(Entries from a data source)
"""
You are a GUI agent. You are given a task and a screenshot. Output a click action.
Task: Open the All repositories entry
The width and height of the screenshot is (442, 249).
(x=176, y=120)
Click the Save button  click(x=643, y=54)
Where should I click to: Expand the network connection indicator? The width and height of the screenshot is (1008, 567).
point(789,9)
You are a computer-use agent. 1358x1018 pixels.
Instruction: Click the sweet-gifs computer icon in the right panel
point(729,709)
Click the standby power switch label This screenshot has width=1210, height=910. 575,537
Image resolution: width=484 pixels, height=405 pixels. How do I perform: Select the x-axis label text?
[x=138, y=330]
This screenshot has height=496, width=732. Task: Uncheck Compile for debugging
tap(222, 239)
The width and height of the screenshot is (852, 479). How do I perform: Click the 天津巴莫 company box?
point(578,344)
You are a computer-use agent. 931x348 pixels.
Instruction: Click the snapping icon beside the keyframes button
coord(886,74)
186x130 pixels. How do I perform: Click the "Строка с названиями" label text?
"""
Exercise aim: Find each line in the entries above that contains the string "computer", and copy those lines out in full.

Solution to this exercise:
You are a computer-use agent. 1358x1018 pixels.
Instruction: Click the sweet-gifs computer icon in the right panel
You are a computer-use agent. 931x348 pixels.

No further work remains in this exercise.